The directory helpers/ contains helper scripts to read and visualize data from files written by mcpha.py, for both spectrum histograms and exported waveforms. Note that presently mcpha.py exports data in human-readable format using numpy.savetxt().

generate_spectrum_input.py is a script to to generate input spectra for the signal generator of mcpha.py The convention is to use 4096 channels for a range from 0 to 500 mV. Pulse heights are drawn randomly from this spectrum, and pulses are formed according to the frequency and the rise and fall times specified in the graphical interface. The signals are available at the out1 connector of the RedPitaya board.

Pulses can be generated at a fixed frequency, or with random timing corresponding to a Poisson process with a mean pulse rate given by the chosen frequency. The latter option is useful to study "pile-up" effects from overlapping pulses.

read_hst.py illustrates how to read and plot spectrum data exported by mcpha.py.

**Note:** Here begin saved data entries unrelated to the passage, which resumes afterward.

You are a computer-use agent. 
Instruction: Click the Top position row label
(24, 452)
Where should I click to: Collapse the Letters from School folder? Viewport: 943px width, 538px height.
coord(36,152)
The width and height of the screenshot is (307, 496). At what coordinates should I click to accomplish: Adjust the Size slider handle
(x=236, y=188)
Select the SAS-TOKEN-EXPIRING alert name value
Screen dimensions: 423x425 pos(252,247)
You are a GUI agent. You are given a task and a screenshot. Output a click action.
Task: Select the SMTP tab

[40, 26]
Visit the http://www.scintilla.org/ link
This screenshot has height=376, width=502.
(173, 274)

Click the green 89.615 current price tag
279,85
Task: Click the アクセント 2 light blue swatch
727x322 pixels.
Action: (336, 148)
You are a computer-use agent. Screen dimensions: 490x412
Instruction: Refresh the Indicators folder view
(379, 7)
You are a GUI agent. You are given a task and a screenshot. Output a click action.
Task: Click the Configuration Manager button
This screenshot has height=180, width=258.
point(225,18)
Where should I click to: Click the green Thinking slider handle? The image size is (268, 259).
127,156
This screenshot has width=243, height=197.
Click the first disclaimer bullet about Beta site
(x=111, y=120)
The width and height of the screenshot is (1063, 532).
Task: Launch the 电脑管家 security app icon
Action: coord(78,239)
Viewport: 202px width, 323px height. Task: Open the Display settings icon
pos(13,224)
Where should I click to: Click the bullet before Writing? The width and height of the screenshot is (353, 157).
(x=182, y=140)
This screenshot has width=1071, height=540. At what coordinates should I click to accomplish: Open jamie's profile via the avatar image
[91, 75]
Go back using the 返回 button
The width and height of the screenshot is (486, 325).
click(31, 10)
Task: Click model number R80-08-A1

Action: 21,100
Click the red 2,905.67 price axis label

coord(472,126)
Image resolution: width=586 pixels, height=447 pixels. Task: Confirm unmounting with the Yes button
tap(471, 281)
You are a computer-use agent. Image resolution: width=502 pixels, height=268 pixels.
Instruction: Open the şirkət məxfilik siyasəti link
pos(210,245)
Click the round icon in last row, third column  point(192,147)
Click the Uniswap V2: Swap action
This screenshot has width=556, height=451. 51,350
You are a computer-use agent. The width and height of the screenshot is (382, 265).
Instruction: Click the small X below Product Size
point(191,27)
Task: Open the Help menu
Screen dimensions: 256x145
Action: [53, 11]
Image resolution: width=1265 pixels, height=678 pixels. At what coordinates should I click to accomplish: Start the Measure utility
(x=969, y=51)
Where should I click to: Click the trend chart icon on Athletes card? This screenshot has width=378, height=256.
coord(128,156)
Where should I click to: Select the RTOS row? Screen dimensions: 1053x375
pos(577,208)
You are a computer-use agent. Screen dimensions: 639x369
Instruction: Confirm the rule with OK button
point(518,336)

read_osc.py demonstrates how to read and plot waveform data exported from the oscilloscope tab of mcpha.py.

read_npy.py illustrates how to read waveform recorded by redPdaq.py.

Examples

The directory examples/ contains some spectra recorded with mchph.py and the Python program peakFitter.py to find and precisely fit peaks in recorded spectra. An example is shown here:

Spectrum with fitted peaks

License

Like the original code by Pavel Demin, this open-source code is provided under the MIT License.

Project status

This project has been developed for experiments in the physics lab courses at the Faculty of Physics
at Karlsruhe Institute of Technology. The code is already public, but presently still under test.